For this paper, a collaboration between Peter St. John, Seonah Kim and Yeonjoon Kim at NREL and Yanfei Guan and Robert Paton at Colorado State University, we trained a graph convolutional neural network against nearly 300,000 organic bond dissociation enthalpies. The resulting model, a machine-Learning derived, Fast, Accurate Bond dissociation Enthalpy Tool (ALFABET) predicts BDE values that are comparable to density functional theory in much less than a second. The predictions can be run on the web: https://bde.ml.nrel.gov/
Machine learning approaches such as ours are “data hungry” so we needed a large number of BDE values to train the model. Far more than are available experimentally, in fact. We compared a variety of quantum mechanical methods against the very useful iBonD database and found that M06-2X/def2-TZVP calculations agreed most closely. Using this level of theory we built an automated workflow to fragment around 40,000 organic molecules in every way conceivable* and to launch and analyze hundreds of thousands of DFT calculations required to obtain BDE values.

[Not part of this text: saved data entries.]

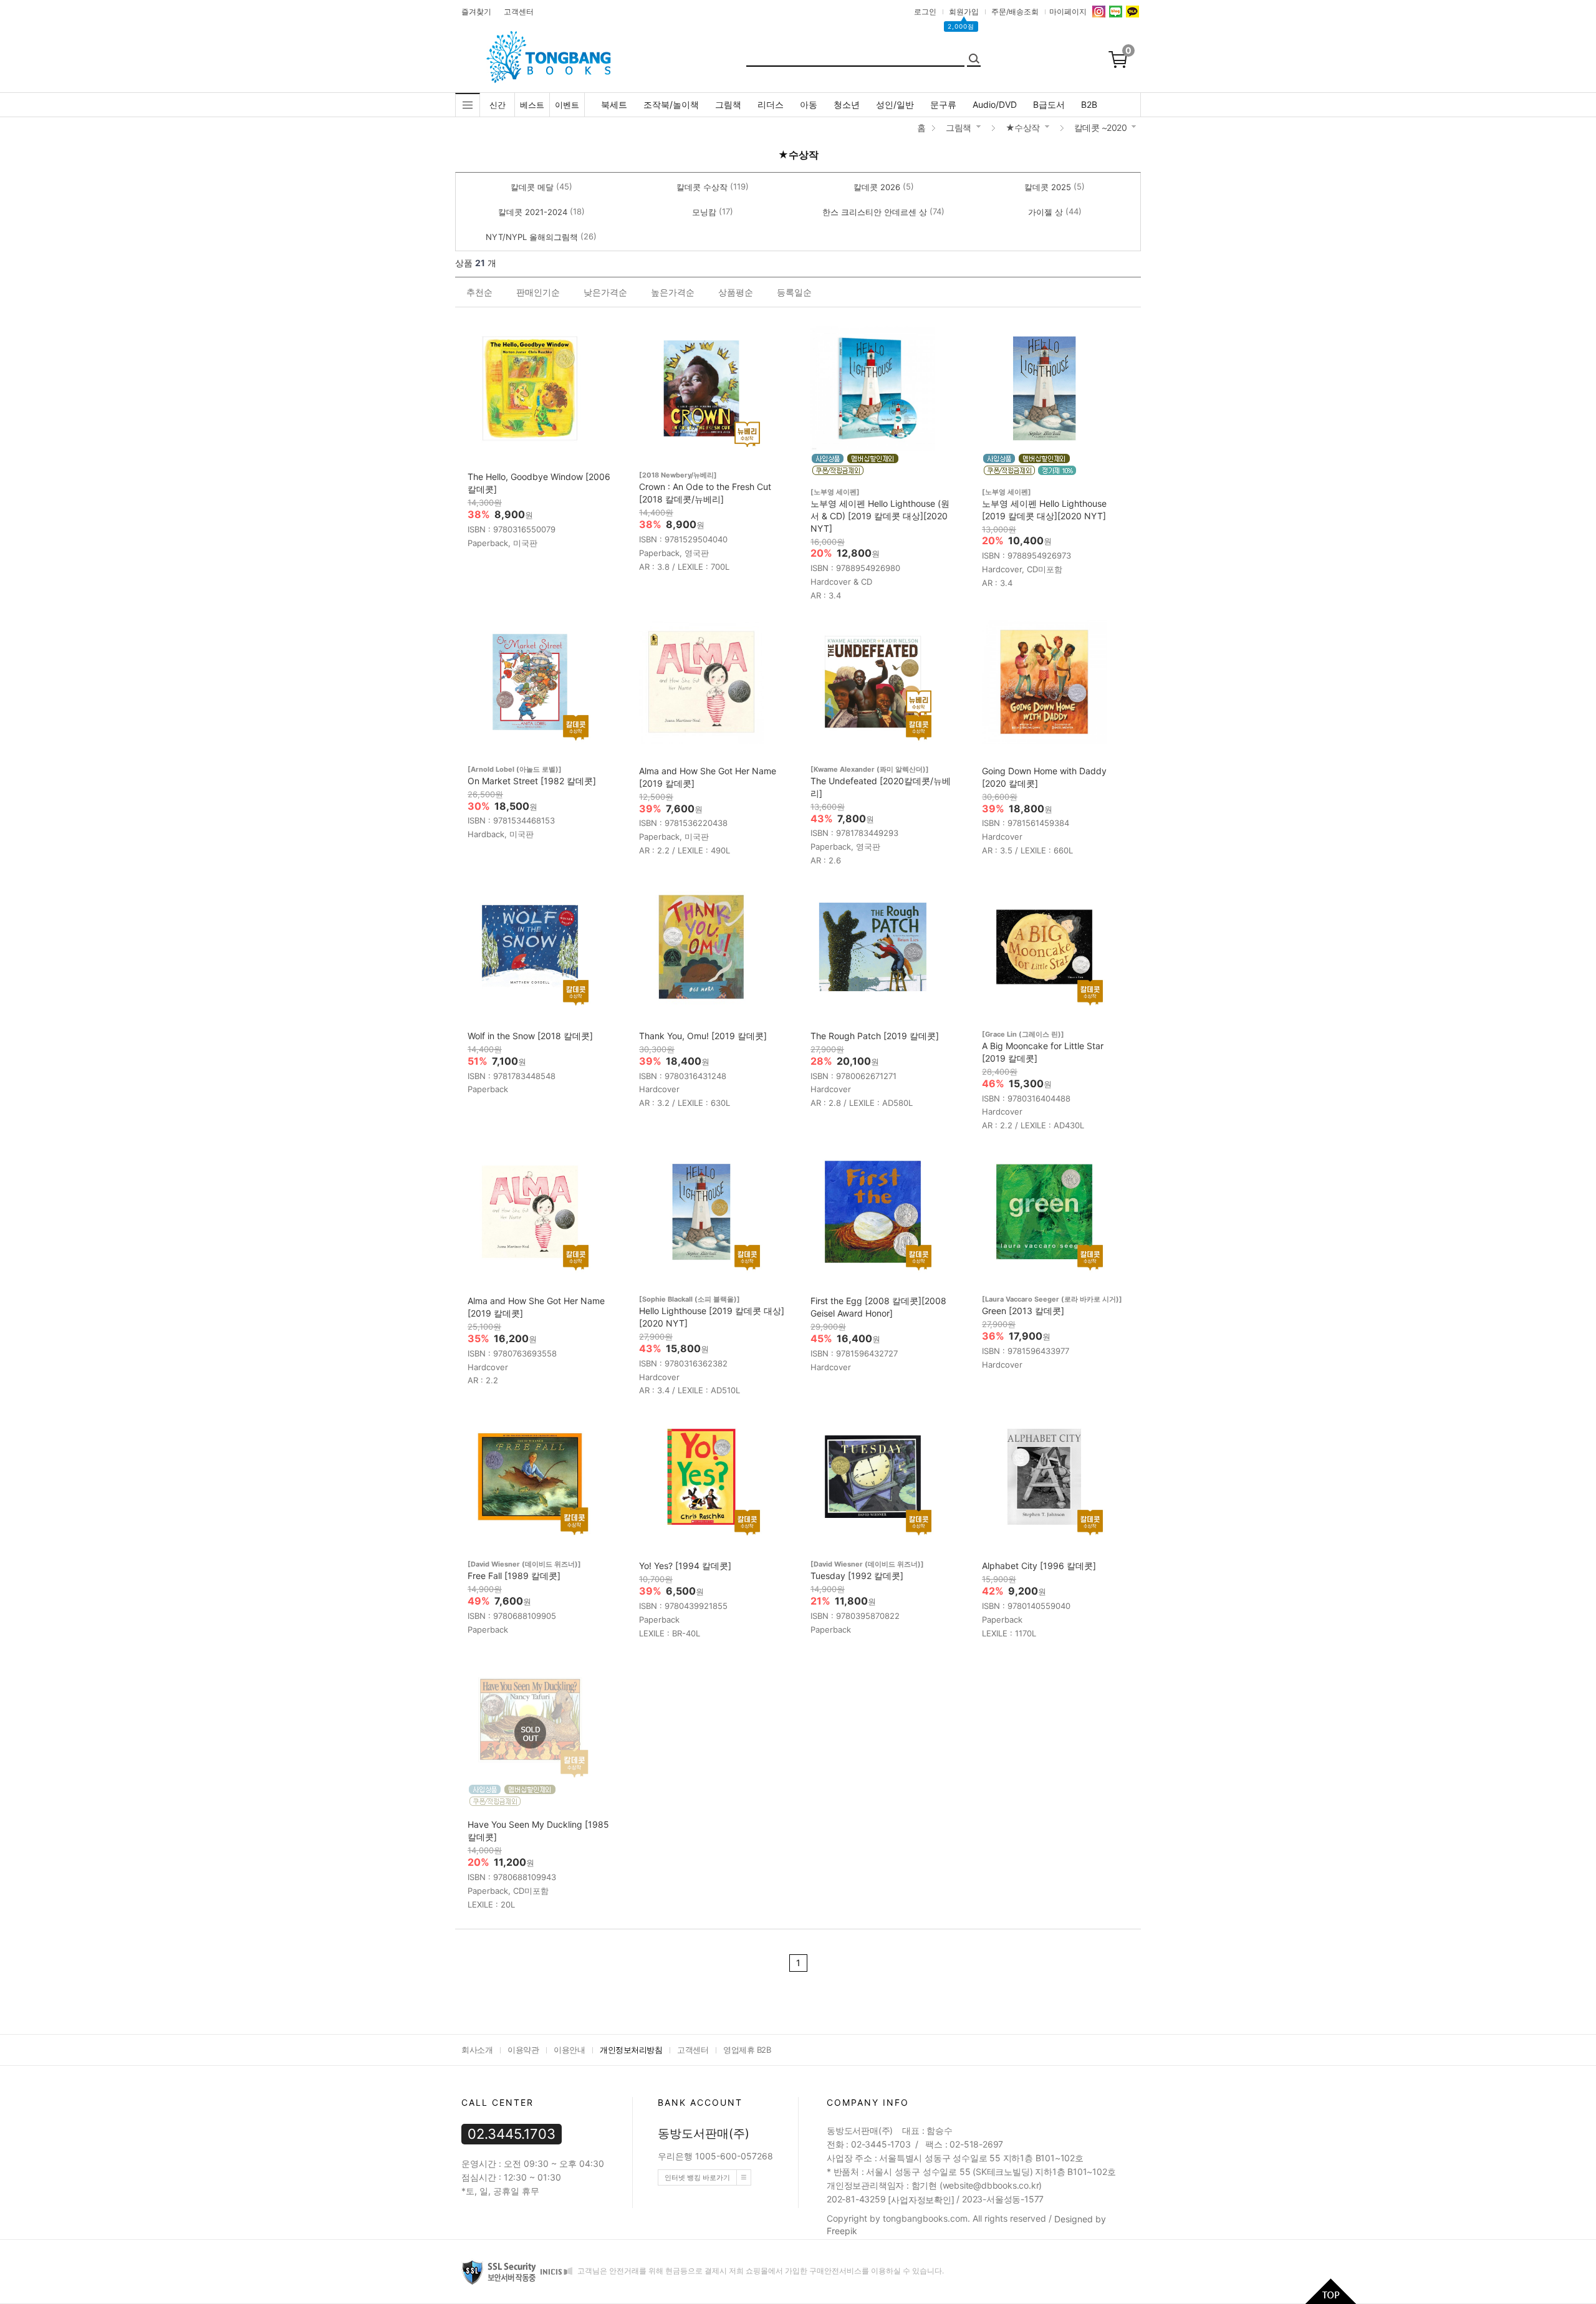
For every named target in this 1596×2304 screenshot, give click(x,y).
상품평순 (735, 292)
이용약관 (523, 2050)
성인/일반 (895, 104)
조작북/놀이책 (671, 104)
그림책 (728, 104)
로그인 (925, 11)
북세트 (614, 104)
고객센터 (519, 11)
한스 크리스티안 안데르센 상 (874, 212)
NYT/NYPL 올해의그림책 (532, 237)
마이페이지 (1068, 11)
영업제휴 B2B (747, 2050)
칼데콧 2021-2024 (532, 212)
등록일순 (794, 292)
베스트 (532, 105)
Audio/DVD (995, 104)
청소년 (847, 104)
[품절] (530, 1732)
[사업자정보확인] (921, 2199)
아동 (808, 104)
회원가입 (964, 11)
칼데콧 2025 (1047, 187)
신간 (497, 105)
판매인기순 (538, 292)
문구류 (943, 104)
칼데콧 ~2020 (1100, 127)
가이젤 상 (1045, 212)
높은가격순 (673, 292)
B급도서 (1049, 104)
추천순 (479, 292)
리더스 (770, 104)
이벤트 (567, 105)
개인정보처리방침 (631, 2050)
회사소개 (477, 2050)
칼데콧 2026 (876, 187)
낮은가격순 (605, 292)
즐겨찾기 (476, 11)
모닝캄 (704, 212)
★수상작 (1023, 127)
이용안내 (569, 2050)
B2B (1089, 104)
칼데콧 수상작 (702, 187)
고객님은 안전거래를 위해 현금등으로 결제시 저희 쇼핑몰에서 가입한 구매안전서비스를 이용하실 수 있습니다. (759, 2270)
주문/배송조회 (1015, 11)
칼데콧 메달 (532, 187)
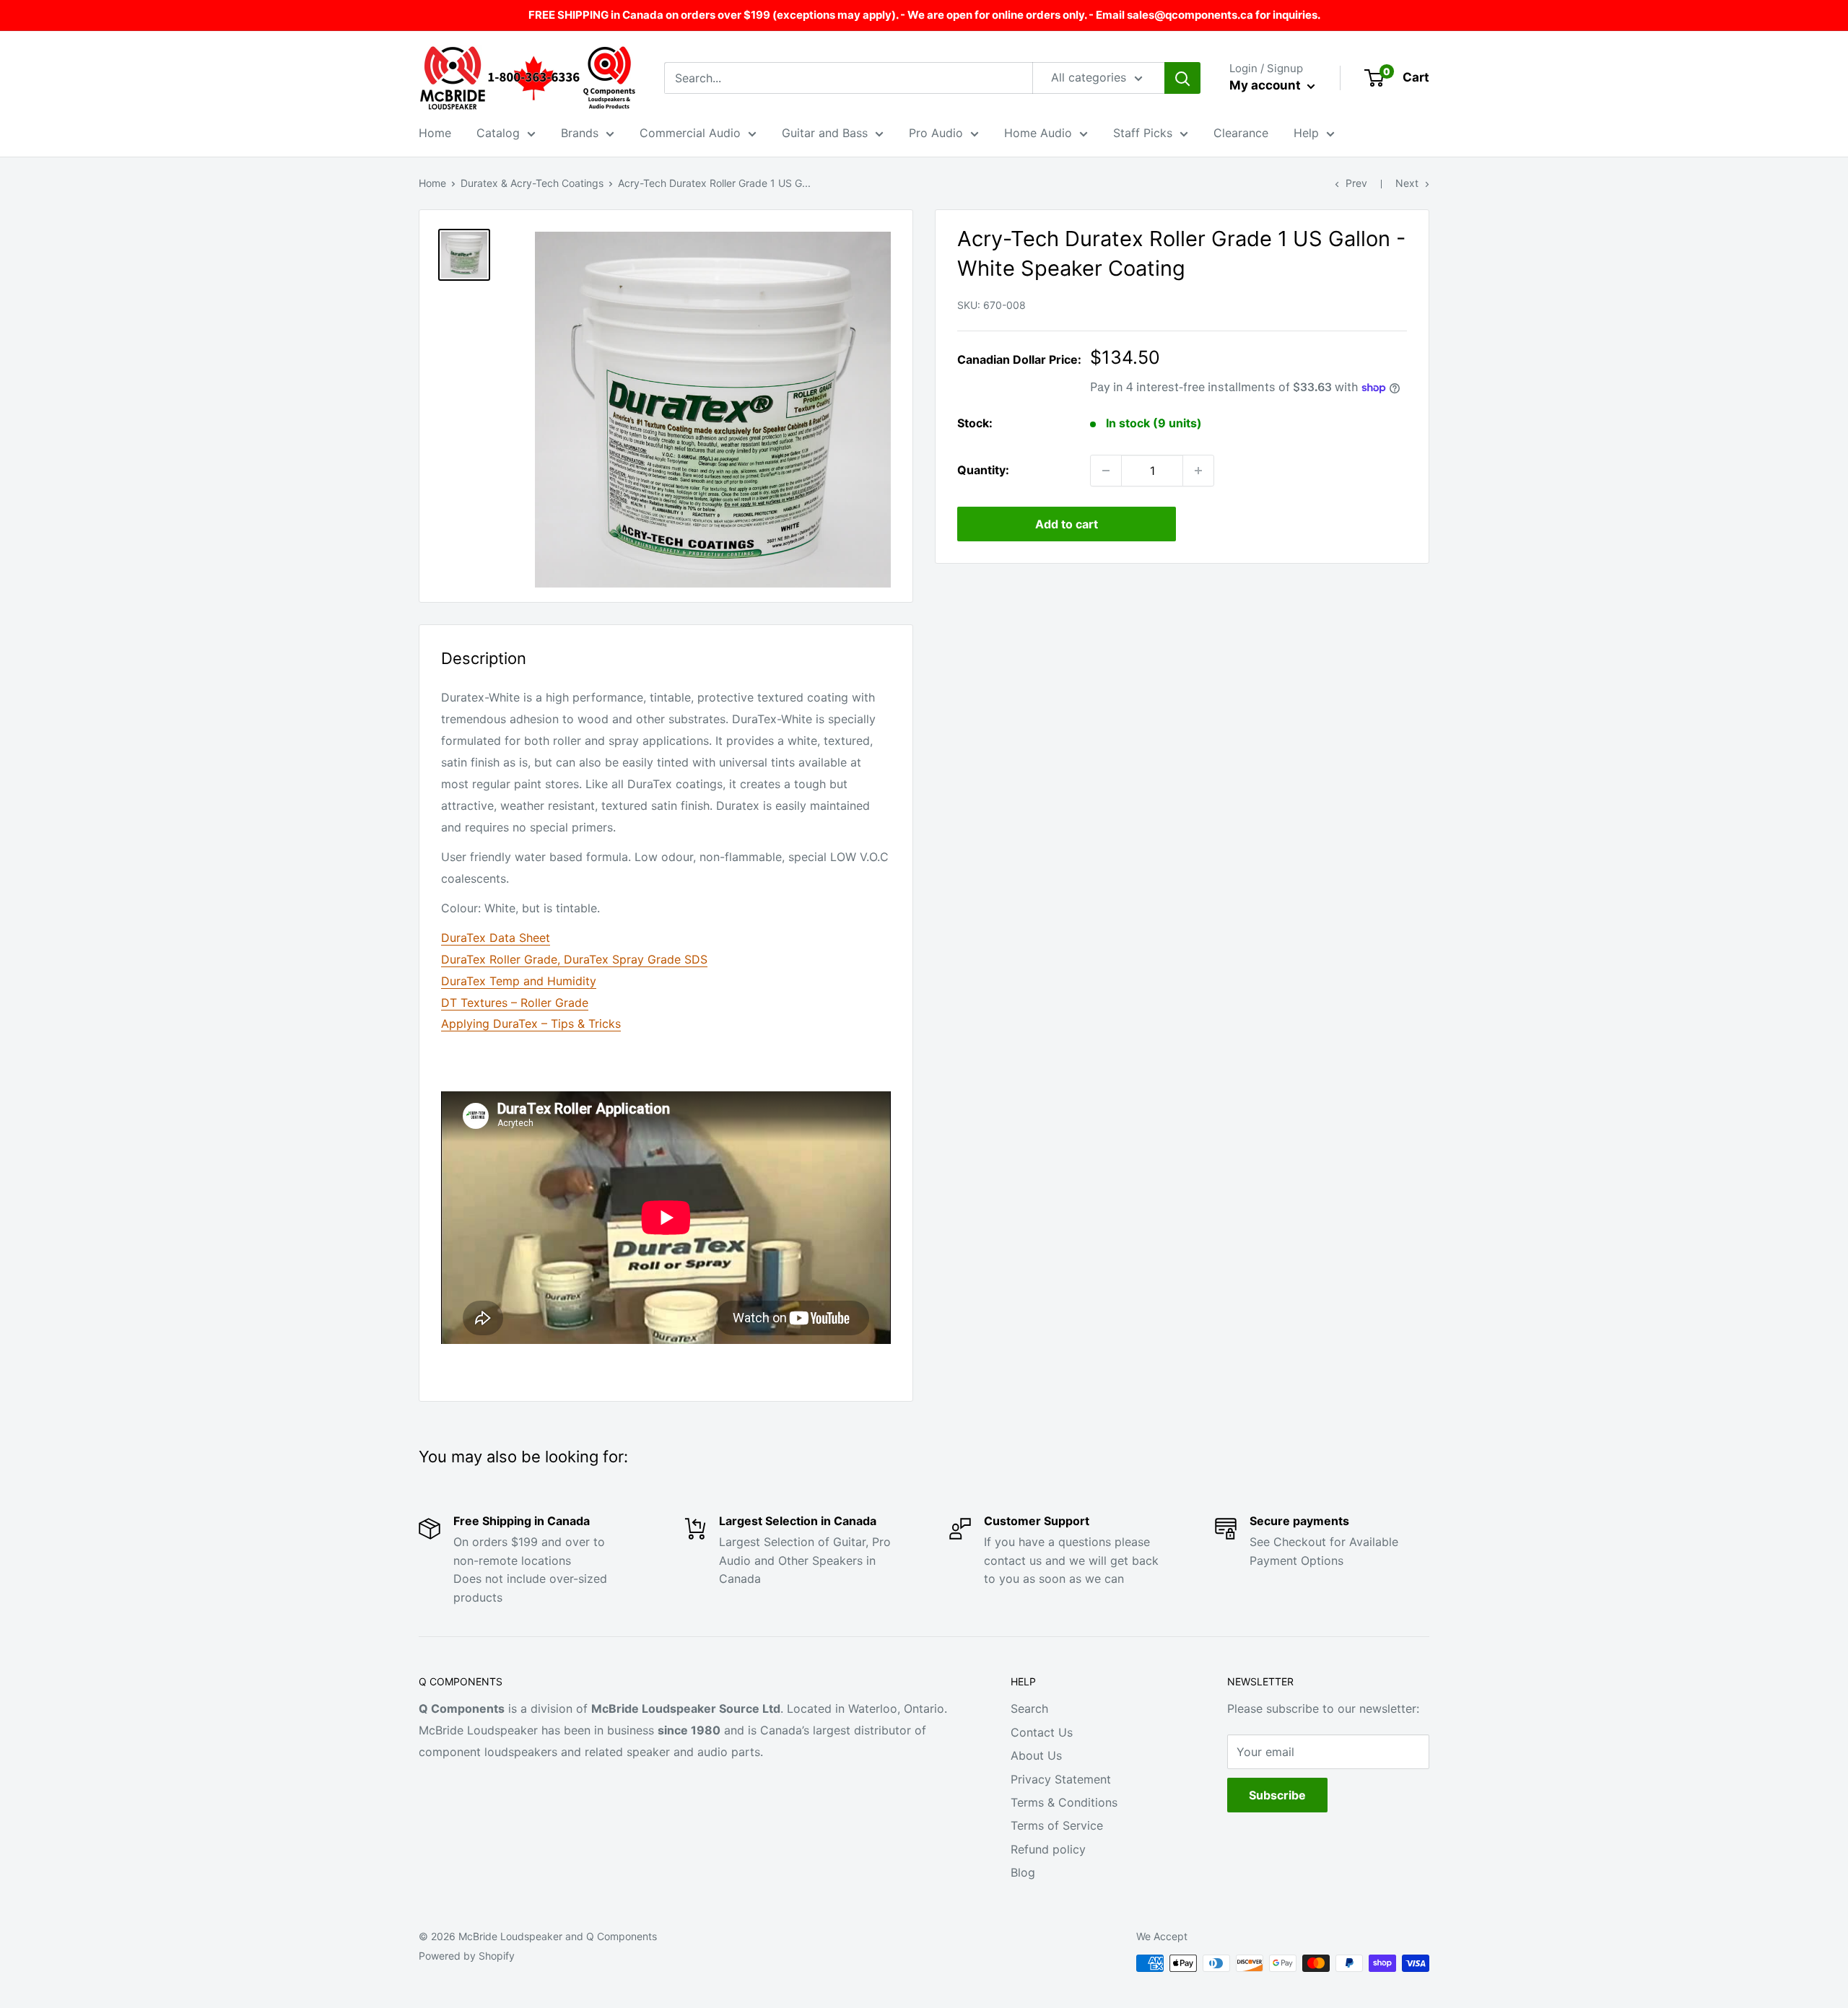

Fragmentation and conformational analysis were done using Python and rdkit. In the paper we describe the effects of using multiple DFT conformers vs just one on the results. Running this many calculations is challenging, particularly when they involve open-shell species (e.g., radicals) , since there are various errors that must be checked and filtered in an automated fashion. In addition, we used a statistical model to detect for the presence of outliers in the computational data that were then removed.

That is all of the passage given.